Text provided:
- - - - -

Johns Hopkins researchers have come up yet another application (easy?) of next-gen sequencing. In a paper published in this week’s Science Translational Medicine, titled, “Detection of Chromosomal Alterations in the Circulation of Cancer Patients with Whole-Genome Sequencing”, the team led by Victor Velculescu (including Bert Vogelstein) used whole genome sequencing to detect chromosomal aberrations in cancer patients. The “non-invasive” cancer diagnostic approach might help monitor cancer patients for any cancer recurrence after surgery. Here is a quick summary of the paper, stay tuned for a review on the data and the methods soon.
Whole Genome Sequencing to Detect Cancer
The rationale behind taking the whole genome sequencing approach is cancer cells have lots of structural variations (chromosomal aberrations), like copy number variations and chromosomal rearrangements, that are not present in the normal cells. And using circulating cell-free DNA as diagnostic sample, one can detect cancer non-invasively.

- - - - -

Complete the following:
A) Rewrite the passage on detecting cancer by whole-genome sequencing, starting with "Whole Genome Sequencing to Detect Cancer" and going on through "detect cancer non-invasively.", with "circulating cell-free DNA" changed to "plasma cell-free DNA".
B) According to the passage on detecting cancer by whole-genome sequencing, why did the researchers choose the whole-genome sequencing approach? Answer in one to three sentences.
C) Continue the passage on detecting cancer by whole-genome sequencing from its final sentence.

Dataset:
- - - - -

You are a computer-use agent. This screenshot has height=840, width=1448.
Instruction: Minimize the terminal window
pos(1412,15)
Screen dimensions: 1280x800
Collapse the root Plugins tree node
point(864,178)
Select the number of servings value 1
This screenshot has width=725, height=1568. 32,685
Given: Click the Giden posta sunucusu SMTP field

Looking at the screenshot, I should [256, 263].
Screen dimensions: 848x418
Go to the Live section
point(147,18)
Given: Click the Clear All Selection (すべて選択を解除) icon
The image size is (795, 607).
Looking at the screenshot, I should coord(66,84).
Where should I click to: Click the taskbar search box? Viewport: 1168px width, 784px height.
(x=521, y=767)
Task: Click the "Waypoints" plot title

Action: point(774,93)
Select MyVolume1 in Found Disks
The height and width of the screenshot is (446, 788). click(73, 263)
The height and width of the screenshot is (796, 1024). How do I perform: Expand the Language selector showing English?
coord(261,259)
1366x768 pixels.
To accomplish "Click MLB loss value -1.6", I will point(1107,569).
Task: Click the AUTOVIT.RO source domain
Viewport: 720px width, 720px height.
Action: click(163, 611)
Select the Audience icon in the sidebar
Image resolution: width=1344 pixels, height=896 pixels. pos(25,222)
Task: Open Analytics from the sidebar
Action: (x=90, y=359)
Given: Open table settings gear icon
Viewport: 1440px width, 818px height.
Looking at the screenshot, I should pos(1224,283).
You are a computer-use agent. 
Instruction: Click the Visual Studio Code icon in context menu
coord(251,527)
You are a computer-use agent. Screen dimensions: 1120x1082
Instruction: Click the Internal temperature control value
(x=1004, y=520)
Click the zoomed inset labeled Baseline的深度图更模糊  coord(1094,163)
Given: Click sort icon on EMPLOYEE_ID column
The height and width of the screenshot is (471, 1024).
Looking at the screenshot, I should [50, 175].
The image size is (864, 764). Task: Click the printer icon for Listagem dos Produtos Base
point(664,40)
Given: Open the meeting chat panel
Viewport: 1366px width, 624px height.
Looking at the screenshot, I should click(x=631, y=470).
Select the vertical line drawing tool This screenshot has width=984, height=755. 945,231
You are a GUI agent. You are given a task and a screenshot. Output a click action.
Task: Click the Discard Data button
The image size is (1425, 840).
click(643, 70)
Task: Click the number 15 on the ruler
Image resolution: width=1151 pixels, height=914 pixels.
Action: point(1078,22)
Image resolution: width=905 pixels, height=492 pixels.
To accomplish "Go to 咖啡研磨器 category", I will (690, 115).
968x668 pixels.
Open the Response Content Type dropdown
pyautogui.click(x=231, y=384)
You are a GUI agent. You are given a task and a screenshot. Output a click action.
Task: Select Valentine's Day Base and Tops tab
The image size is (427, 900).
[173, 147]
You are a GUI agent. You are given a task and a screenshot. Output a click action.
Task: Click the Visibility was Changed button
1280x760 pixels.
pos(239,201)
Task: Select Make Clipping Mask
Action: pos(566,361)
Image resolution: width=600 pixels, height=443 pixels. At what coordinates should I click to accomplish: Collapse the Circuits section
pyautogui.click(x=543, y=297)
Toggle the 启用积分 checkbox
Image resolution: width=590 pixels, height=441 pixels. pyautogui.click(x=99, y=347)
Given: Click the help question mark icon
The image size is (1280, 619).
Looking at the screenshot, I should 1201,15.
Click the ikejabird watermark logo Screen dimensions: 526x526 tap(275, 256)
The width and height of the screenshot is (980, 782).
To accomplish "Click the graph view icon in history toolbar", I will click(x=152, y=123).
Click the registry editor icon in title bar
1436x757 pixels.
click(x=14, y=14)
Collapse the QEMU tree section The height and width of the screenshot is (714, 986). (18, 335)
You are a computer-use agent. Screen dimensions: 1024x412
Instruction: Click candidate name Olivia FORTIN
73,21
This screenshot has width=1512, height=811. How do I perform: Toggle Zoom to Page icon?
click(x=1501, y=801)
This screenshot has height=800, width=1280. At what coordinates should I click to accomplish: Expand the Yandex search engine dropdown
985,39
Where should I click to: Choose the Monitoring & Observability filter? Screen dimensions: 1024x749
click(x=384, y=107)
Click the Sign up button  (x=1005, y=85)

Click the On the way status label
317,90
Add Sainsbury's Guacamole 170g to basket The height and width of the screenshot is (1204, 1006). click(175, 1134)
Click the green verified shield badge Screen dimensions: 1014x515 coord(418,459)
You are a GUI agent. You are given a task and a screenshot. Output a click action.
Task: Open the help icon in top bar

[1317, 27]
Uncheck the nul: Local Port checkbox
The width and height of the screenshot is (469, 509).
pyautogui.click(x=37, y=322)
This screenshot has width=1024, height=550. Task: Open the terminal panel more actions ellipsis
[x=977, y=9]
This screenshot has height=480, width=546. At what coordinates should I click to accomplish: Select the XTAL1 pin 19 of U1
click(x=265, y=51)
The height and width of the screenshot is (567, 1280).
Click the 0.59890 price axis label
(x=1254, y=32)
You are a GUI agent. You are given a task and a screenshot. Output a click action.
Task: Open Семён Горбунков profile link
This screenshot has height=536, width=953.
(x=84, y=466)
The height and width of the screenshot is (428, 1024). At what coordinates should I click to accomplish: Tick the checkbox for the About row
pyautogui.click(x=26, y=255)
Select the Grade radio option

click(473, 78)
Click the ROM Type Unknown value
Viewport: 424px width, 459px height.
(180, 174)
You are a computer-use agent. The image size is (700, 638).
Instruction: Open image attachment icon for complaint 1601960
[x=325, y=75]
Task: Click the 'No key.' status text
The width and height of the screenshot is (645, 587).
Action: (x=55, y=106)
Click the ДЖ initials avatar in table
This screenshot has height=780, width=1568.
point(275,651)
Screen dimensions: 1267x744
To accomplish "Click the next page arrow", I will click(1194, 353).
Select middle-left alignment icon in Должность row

- - - - -

Answers for this exercise:
A)
Whole Genome Sequencing to Detect Cancer
The rationale behind taking the whole genome sequencing approach is cancer cells have lots of structural variations (chromosomal aberrations), like copy number variations and chromosomal rearrangements, that are not present in the normal cells. And using plasma cell-free DNA as diagnostic sample, one can detect cancer non-invasively.

B) Cancer cells carry many structural variations, such as copy number variations and chromosomal rearrangements, that normal cells lack. Using circulating cell-free DNA as the diagnostic sample also allows cancer to be detected non-invasively.

C)
The team took samples of circulating cell-free DNA from late stage breast (3 samples) and colorectal cancer (7 samples) patients, as well as normal people. They sequenced the DNA using Illumina sequencing technology (GAIIx and HiSeq) and identified a variety of structural variants, like deletion, duplication, translocation, chromosomal arm gain/loss, that are present in cancer patients, but not in normal people.
The authors detected many chromosomal aberrations that can differentiate cancer patients from normal people, including amplification of known cancer driver genes like ERBB2 and CDK6.
Challenge: Detecting Early Stage Cancer Using Next-Gen Sequencing
This study is more a proof of principle experiment that shows what one can do with whole genome sequencing for cancer diagnostics. The authors say that we need a larger clinical trials to fully show the efficacy such approach in a clinical setting of cancer diagnostics.
The key part of the diagnostic test is the level of circulating tumor DNA in the cancer patients. In this study, authors found that the amount of tumor DNA ranged from 1.4 to 47.9%. The authors also point out that detecting late stage cancer (like this study) is relatively easy as there is a good amount of tumor DNA.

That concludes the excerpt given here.